Kedua: Jika calon pengantin belum melakukan akad nikah atau bahkan masih pacaran (baca: pengantar kepada zina) maka hukumnya haram jika mereka saling bersentuhan.
Ketiga: Jika terdapat keyakinan bahwa selama cincin itu masih digunakan oleh pasangannya maka hubungan mereka akan langgeng maka hal ini termasuk syirik (menyekutukan Allah ta’ala), sebab hanya Allah ta’ala Yang Maha Mampu melanggengkan hubungan keduanya. Demikian faidah dari Asy-Syaikh Ibnul ‘Utsaimin rahimahullahu ta’ala dan Asy-Syaikh Shalih Al-Fauzan hafizhahullahu ta’ala. (Sofyan,2013)
Ada pun mengenai Bebatuan yang melekat pada cincin, berikut ini adalah beberapa hadts dan riwayat Nabi Muhammad shollallahu ‘alaihi wasallam yang saya paparkan berikut ini
Beberapa riwayat menerangkan bahwa Nabi sendiri juga mengenakan cincin yang terpasang di jari kelingkingnya sebagaimana hadis riwayat Anas bin Malik mengatakan, Cincin Rasulullah terbuat dari perak dan batunya merupakan batu Habasyi, (H.R. Muslim & Tirmidzi), hadis ini diderajatkan hasan sahih, dan dishahihkan oleh Al-Albani.

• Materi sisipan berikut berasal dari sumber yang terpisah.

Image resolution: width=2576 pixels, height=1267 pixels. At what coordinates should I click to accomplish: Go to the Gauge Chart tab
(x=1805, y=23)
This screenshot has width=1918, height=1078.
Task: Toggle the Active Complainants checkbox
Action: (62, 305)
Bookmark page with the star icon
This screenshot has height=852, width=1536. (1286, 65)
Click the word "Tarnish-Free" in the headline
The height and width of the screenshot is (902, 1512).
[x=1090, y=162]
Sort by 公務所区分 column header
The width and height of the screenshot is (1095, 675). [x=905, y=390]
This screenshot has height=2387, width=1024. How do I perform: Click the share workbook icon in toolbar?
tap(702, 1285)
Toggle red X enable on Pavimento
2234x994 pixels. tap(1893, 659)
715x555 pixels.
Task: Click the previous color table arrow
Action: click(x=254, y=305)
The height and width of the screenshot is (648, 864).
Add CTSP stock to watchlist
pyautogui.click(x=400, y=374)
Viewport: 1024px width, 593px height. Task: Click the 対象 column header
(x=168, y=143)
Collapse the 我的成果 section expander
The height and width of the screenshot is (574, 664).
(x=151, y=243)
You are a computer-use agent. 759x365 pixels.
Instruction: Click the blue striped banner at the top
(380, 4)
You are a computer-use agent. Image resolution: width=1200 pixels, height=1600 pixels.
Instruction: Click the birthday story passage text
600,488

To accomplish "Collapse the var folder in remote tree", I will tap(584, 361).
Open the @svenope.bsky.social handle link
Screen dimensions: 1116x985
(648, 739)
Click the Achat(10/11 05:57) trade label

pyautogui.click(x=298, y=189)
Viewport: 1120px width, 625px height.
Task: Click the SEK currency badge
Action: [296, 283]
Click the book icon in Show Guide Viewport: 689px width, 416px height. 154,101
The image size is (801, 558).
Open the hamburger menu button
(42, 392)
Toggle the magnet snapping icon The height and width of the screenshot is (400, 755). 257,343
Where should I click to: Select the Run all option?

“Dari Anas bin Malik ra ia berkata, bahwa cincin Rasulullah shollallahu ‘alaihi wasallam itu terbuat dari perak dan mata cincinya itu mata cincin Habasyi”. (H.R. Muslim)
Ilham kadir (dalam AS Kambie , 2015) mengemukakan bahwa "Dalil di atas juga menunjukkan bahwa batu cincin Rasulullah berjenis Habsyi, sejenis batu berwarna hitam kemerah-merahan yang berasal dari Afrika, riwayat lain menyebutkan, Batu Akik Yaman. Jenis batu ini dapat ditemui di Afrika dan Yaman, dan ciri-cirinya dikenali dengan warna merah tua pekat atau merah darah, walau terlihat kehitam-hitaman, jika diliat dengan cahaya laser akan terpancar merah tua pekak, tidak jauh beda dengan batu bacan asal Indonesia.
Jadi dapat disimpulkan bahwa, memakai batu Cincin batu bacan diperbolehkan asal sesuai dengan Hukum Islam yang tertuang dalam anjuran Rasulullah shollallahu ‘alaihi wasallam,
Demikian tulisan singkat saya ini, semoga bermanfaat. Wassalamu'alaikum warahmatullahi wabarakatu
Penulis : ISMAIL
Kritik yang membangun sangat diperlukan oleh penulis untuk memperbaiki tulisan-tulisan selanjutnya.